>> Start SUPPLIED TEXT

Deja Vu in Port-Au-Prince?
March 3, 2004
By J. Peter Pham
The country founded as a refuge for former slaves
tottered on the verge of collapse as rebels advanced on
the capital, vowing to capture it and overthrow the
government of an increasingly isolated despot.
Foreigners fled the country under the protection of U.S.
Marines. When the dissidents rejected an international
peace plan, voices were raised calling for an immediate
international intervention to restore order, claiming
that the civil conflict endangered the security of the
entire region. The country’s beleaguered president all
but begged Washington to come to his rescue, citing both
the moral obligations of shared history between his
country and the United States and the previous American
support for his regime. While the international
intervention force could not prop up the faltering
regime, it fought to establish a transitional
government.
The country I just
described is not Haiti, where an uprising that began in early 2003 has
suddenly burst onto the world’s headlines as insurgents who eventually
controlled more than half of the country advanced on the capital forced
President Jean-Bertrand Aristide, who was already once restored to power by
American troops (in 1994), to go into exile, but Liberia, the West African
country founded in the nineteenth century as a refuge for freed slaves and
other African-Americans from the United States. And the year is not 2004,
but 1990. But what happened in Liberia more than a decade ago is indeed an
eerie parallel to the current situation in Haiti, the former presenting a
lesson for the latter that ought to be studied carefully as the
international community—including an initially reluctant U.S. and Haiti’s
former colonial power, France—sends a multinational force to restore order
and prepare the way for new elections under a government of national unity.
In August 1990, some
eight months after the civil war began in Liberia, the conflict finally came
to the attention of the outside world when the forces of Charles Taylor’s
National Patriotic Front of Liberia (NPFL), which by then controlled almost
all of the country, laid siege to the capital of Monrovia with the aim of
toppling President Samuel Doe. Although Doe enjoyed wide popular support
when he first came to power in 1980 after toppling the corrupt Americo-Liberian
oligarchy and for several years enjoyed generous support from the U.S. for
his anti-Soviet and anti-Libyan foreign policy, after a decade in power the
former master sergeant had degenerated into a corrupt despot whose demise
would be mourned by few of his countrymen (Taylor, a warlord who was
indicted last year by a United Nations-sponsored international tribunal for
war crimes in neighboring Sierra Leone, would unfortunately prove to be not
much of an improvement). The world took notice when Western correspondents
reported a primeval, savage conflict with gangs of teenage
fighters—including some with young men wearing women’s clothing and various
bizarre fetishes—laying siege to the capital. Worried about a mass exodus of
refugees as well as thousands of foreigners trapped by the fighting, the
U.S.
government dispatched 2,500 Marines to the Liberian coast. Doe appealed to
the U.S. to intervene with the Marine taskforce, even faxing a pitiful plea
to then President George H.W. Bush: “I realize that people have said that I
have been driven by power, greed or other unhealthy desires…If I have failed
in regards at times, I ask for forgiveness…We implore you to come help your
stepchildren who are in danger of losing their lives and their freedom.”

>> End SUPPLIED TEXT
>> Start DATA ROWS

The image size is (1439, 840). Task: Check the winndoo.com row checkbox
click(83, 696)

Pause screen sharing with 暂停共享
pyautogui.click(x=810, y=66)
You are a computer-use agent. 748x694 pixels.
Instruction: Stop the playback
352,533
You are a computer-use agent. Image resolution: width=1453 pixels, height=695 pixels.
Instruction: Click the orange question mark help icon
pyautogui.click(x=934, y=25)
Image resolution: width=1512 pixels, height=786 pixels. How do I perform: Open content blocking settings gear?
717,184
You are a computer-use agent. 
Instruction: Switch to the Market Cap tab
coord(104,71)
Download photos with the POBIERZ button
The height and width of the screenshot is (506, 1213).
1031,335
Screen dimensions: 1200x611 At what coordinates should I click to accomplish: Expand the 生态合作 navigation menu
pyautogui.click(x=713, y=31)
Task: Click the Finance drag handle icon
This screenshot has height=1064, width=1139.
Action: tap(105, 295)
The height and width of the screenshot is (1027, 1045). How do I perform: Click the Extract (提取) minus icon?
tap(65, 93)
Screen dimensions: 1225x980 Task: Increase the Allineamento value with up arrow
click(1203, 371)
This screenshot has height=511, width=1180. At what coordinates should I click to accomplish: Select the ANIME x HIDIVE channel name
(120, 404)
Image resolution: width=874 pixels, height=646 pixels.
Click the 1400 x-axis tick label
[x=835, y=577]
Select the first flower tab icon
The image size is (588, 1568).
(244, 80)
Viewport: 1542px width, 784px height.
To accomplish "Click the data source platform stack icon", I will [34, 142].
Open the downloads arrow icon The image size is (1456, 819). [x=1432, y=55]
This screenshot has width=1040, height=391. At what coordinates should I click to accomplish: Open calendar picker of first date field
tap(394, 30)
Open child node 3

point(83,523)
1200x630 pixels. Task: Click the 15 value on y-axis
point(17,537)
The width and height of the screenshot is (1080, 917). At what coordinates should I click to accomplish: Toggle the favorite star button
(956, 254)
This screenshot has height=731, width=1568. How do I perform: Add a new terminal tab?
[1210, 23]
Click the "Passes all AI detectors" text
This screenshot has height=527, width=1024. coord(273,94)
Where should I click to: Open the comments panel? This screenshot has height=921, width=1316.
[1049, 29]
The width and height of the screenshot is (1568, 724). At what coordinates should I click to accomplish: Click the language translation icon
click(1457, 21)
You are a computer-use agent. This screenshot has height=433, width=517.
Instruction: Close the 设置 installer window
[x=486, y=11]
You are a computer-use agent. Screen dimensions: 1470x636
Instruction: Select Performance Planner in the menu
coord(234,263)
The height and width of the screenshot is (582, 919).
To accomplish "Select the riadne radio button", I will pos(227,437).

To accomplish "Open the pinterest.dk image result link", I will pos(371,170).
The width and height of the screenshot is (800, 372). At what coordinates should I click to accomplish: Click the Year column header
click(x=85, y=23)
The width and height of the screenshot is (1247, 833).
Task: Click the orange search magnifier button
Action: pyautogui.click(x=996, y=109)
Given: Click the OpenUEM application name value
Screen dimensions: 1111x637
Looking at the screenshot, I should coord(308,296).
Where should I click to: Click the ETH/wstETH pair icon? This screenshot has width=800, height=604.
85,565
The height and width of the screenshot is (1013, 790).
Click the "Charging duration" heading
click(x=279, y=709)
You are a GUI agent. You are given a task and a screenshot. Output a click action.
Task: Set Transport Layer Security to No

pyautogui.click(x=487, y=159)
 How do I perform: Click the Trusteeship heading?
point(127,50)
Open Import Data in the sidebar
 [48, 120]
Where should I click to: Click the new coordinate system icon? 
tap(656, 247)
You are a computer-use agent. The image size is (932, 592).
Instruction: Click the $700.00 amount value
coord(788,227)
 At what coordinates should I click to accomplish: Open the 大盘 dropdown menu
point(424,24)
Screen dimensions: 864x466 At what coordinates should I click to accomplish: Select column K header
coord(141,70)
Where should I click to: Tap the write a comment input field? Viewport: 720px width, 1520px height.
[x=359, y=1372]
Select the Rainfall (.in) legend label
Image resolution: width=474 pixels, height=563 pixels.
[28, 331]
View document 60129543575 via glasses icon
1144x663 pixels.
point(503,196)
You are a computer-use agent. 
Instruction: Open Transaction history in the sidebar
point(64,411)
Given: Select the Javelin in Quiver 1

>> End DATA ROWS

◆ **EXERCISE TASK**:
List every person named in the article on Haiti and Liberia, including its byline. The records have no connection to the article above them.

◆ **WORKED SOLUTION**:
J. Peter Pham, Jean-Bertrand Aristide, Charles Taylor, Samuel Doe, George H.W. Bush